> **What the task requires**:
Look through the entries below. Say how many lines include "computer", with nothing added.

# # # # # # #

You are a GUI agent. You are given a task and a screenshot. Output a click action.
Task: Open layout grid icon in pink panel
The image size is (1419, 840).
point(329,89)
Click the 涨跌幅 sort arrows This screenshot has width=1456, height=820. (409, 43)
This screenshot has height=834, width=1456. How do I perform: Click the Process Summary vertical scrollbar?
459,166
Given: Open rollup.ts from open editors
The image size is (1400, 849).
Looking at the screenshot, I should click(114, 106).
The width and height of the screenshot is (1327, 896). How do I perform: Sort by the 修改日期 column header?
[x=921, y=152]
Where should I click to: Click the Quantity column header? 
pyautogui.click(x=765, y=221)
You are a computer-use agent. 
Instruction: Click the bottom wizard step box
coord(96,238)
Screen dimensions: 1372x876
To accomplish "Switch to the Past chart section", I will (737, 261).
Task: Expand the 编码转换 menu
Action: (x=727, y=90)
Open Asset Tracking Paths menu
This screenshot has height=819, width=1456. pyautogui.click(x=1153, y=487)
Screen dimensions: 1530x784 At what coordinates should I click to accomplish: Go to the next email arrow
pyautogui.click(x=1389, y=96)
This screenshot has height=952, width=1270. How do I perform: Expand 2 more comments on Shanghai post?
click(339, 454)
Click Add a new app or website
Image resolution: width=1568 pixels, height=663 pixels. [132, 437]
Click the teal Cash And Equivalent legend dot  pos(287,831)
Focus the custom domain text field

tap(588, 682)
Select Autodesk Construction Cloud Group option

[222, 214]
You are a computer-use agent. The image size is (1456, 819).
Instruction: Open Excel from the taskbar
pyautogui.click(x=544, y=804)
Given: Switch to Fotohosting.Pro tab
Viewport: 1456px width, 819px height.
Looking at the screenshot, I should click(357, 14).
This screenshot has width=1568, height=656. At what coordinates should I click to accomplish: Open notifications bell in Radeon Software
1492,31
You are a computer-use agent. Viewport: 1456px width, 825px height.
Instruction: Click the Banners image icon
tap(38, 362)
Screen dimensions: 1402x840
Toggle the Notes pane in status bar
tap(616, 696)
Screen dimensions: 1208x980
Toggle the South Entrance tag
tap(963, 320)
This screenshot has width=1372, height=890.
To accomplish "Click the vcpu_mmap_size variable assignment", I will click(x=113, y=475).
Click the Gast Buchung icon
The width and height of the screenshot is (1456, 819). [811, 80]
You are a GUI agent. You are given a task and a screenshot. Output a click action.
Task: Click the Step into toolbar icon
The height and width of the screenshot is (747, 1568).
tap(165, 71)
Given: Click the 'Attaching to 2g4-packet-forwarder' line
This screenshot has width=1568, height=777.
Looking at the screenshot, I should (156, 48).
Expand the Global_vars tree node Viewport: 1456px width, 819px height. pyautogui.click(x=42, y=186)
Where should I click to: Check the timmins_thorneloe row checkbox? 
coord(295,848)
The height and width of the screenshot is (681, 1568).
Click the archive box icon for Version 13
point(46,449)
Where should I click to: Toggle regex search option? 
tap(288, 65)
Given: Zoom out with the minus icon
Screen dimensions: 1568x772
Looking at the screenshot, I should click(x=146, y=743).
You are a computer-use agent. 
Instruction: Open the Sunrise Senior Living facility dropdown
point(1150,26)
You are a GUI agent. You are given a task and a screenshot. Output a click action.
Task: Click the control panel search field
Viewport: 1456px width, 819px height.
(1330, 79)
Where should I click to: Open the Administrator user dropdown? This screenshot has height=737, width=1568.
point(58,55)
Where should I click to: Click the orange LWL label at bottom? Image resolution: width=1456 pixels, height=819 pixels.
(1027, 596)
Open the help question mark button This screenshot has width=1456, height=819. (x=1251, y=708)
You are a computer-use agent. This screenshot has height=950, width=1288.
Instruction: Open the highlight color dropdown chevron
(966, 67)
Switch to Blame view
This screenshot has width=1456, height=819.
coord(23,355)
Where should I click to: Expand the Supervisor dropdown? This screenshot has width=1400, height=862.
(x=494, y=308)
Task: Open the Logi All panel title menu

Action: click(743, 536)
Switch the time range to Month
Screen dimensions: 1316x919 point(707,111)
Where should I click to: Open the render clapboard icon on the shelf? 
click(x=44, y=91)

# # # # # # #

> **Task solution**:
5